Supplied data:
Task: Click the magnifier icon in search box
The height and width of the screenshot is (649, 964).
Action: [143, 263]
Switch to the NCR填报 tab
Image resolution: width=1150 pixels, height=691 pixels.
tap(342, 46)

Task brief:
Copy the data above exactly. Every line must be included.

Task response:
Task: Click the magnifier icon in search box
The height and width of the screenshot is (649, 964).
Action: [143, 263]
Switch to the NCR填报 tab
Image resolution: width=1150 pixels, height=691 pixels.
tap(342, 46)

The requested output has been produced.